Abstract

This paper examines a neglected facet of the life of the poet and colonial agent James Macpherson (1736–1796). Better known today as the ‘translator’ of Ossian, James Macpherson was also a political writer and MP who enjoyed a long association with the East India Company (EIC). In the 1780s, James returned to his native Badenoch, bought an estate, and played a decisive role in the reconfiguration of the area through military recruitments, land arbitration and new strategies of landownership and improvements. Studying James Macpherson's relation to land and kinship reveals a more complex and ambivalent man than previously acknowledged in existing literature. Drawing from official and private records, as well as Gaelic material, this paper uncovers the extent to which his reestablishment was the product of his imperial activities, as was visible in the reinjection of external capital in land. James's political connections in London were instrumental in assisting Duncan Macpherson (later of Cluny), son of the exiled Macpherson clan chief, in recovering the forfeited estates. Enjoying popularity with his tenants, James was reluctant to impose purely commercial improvements: his considerable East Indian profits provided him with financial emancipation from unpredictable land revenues and the ability to preserve his image of a paternalist landowner locally. However, this paper also engages with James Macpherson's ideology and recreation of a mythical past serving his own interests.
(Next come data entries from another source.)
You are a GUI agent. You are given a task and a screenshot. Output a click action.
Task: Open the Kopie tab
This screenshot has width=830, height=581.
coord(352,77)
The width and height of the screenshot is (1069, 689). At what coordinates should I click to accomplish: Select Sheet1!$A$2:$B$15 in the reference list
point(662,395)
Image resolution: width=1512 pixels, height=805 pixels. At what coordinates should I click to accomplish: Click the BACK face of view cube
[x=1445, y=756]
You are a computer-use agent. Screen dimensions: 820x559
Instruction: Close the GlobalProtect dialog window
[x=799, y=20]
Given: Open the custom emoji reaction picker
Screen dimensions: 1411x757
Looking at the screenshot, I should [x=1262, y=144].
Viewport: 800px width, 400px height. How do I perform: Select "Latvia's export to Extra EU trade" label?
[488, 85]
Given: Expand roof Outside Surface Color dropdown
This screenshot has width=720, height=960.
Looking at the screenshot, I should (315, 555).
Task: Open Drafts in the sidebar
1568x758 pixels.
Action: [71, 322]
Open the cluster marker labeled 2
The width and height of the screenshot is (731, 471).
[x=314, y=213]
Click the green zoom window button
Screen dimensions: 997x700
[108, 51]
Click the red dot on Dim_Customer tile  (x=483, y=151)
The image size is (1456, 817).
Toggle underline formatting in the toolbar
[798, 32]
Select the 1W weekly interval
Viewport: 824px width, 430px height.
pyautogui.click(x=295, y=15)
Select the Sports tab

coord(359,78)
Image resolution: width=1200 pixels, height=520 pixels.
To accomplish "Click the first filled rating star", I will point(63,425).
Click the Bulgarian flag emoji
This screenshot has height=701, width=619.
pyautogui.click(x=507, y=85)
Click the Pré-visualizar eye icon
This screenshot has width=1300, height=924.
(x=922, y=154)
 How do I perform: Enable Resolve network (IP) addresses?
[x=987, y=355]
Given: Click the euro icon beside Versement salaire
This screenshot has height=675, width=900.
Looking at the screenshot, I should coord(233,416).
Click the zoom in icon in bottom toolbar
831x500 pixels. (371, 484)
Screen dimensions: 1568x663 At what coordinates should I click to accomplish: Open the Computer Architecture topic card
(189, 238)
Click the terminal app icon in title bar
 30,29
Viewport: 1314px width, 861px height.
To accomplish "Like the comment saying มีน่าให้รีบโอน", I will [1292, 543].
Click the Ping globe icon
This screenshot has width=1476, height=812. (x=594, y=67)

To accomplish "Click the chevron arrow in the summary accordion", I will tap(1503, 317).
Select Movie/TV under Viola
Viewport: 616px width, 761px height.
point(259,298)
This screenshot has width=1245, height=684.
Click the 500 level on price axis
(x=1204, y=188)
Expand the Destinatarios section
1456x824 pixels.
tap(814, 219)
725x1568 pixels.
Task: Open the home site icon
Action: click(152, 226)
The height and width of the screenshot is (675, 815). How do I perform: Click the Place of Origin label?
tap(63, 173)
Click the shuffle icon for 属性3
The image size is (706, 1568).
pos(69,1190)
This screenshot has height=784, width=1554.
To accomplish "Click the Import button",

Offering valuable help to the entrepreneurial Macpherson gentry also involved in India and America, James took a decisive role in offering advise and support to large-scale improvement projects. His adoption of a lavish lifestyle and conscious use of entertainment, made possible by the influx of colonial wealth, enabled him to challenge the old social order, juxtapose himself with the Cluny Macpherson and recreate a post-clanship culture serving the interests of the colonial gentry. The controversial perception of James Macpherson, whose role oscillated between that of nouveau riche and ‘clan champion’, sheds a new light on the impact of the British Empire on Badenoch, and the Highlands at large. A closer look at his reestablishment in Badenoch, a county traditionally seen by historians as an example of effective management without mass depopulation, provides new perspectives on the intersection of late-eighteenth century empire, improvement, and clanship.